[Selected text]
=== Begin Enclosure ===

Imagine someone has written a report to tell you that carrying a book can save your life. Their research indicates that it’s necessary to carry a book to protect yourself, and in fact, the more books you carry the safer you will be. The first few paragraphs of the report will brag about the researcher’s organization, let’s call it O.R.G., and how the smart people at O.R.G. have encouraged people to carry more and more books and how many lives they have saved because of their efforts to get books into the hands of each and every person. O.R.G. has been doing this good work for such a long time, so they are the experts who know how to get as many books as possible into the hands of as many people as possible.
You may be surprised if you continue reading. When you get to the middle of the report, the tone changes. It feels more like a politician trying to drone on so you’ll tune out and miss the bombshell of the story. The report writer turned politician is probably hoping you will skim over this middle part with all the pesky details and facts that don’t support the claim that carrying books will protect you. In fact, if you look closely at the data that the writer has worked hard to obscure, the people who fared the worst are the people who carried the most books. The negative consequences were lowest for people who carried the fewest books. So the claim was completely wrong! The solution caused problems, it didn’t solve them!
The writer probably hoped you would skip over those unfortunate details, unfortunate for O.R.G. anyway, because for everyone else it is good news that you don’t need to carry around books in order to be safe. The writer and O.R.G. won’t earn any money if everyone knows that though, so the report ends with the shameless conclusion that O.R.G. is doing great work and will continue to get more books into more hands of more people.
Thank you for indulging me in that imaginary scenario. On a side note, here is a CDC report showing that when polio vaccination was interrupted in 2021 by the US withdrawal from Afghanistan, there were 93% fewer cases of polio compared to the same period in 2020. The CDC was unable to explain the decrease in polio despite lower vaccination rates.

=== End Enclosure ===

[Data under study]
=== Begin Enclosure ===

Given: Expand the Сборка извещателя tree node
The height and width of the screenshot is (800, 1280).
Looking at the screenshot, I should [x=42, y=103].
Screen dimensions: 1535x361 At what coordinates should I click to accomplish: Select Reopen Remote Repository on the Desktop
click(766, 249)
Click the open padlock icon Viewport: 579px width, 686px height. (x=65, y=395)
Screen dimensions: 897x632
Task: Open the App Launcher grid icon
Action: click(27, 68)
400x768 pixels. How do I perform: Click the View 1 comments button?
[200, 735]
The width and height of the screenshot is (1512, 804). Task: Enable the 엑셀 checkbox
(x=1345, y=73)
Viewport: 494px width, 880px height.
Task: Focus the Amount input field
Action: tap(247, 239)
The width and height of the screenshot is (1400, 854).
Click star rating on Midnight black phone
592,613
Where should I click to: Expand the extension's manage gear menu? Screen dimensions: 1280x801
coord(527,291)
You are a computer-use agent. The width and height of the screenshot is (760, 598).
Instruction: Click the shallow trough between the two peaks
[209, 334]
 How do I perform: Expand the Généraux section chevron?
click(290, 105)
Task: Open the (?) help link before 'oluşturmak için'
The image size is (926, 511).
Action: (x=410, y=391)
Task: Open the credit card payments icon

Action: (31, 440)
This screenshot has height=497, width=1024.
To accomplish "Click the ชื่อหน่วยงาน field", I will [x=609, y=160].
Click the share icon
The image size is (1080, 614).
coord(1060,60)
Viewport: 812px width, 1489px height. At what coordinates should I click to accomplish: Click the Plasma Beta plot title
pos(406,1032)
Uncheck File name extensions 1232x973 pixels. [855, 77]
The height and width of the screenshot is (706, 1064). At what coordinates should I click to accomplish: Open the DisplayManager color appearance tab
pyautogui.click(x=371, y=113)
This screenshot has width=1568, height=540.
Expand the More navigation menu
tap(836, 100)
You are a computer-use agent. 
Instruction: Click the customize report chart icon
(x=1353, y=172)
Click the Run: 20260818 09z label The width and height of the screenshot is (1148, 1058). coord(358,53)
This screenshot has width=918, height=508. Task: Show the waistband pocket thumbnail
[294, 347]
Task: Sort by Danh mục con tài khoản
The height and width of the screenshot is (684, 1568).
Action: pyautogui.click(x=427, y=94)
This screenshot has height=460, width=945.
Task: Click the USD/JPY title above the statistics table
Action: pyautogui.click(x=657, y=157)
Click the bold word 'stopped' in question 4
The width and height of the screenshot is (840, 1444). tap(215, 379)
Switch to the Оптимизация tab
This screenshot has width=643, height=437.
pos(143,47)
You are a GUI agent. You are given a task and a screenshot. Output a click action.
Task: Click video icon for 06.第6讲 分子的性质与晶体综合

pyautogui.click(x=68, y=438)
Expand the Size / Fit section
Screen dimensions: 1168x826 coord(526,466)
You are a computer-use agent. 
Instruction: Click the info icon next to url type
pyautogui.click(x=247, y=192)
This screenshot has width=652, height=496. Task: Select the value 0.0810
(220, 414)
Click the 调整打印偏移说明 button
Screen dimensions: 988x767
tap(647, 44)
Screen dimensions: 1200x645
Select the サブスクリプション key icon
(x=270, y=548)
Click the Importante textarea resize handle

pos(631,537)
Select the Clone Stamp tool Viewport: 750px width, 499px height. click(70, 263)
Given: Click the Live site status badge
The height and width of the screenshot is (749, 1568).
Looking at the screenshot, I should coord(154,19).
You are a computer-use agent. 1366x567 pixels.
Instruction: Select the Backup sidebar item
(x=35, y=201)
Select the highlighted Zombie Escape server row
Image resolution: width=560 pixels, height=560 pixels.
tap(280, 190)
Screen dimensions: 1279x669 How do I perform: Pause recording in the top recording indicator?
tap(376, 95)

=== End Enclosure ===

[Required actions]
A. Answer these questions using the text on carrying books:
(i) What name does the text give the researcher's organization?
(ii) According to the data in the middle of the report, which people fared the worst?
(iii) With what conclusion does the report end?
B. In the text on carrying books, take the part starting at "The writer probably" and ending at "of more people.", and rename "O.R.G." as "the institute" wherever it appears there.

[Exercise results]
A.
(i) O.R.G.
(ii) The people who carried the most books.
(iii) That O.R.G. is doing great work and will continue to get more books into more hands of more people.

B.
The writer probably hoped you would skip over those unfortunate details, unfortunate for the institute anyway, because for everyone else it is good news that you don’t need to carry around books in order to be safe. The writer and the institute won’t earn any money if everyone knows that though, so the report ends with the shameless conclusion that the institute is doing great work and will continue to get more books into more hands of more people.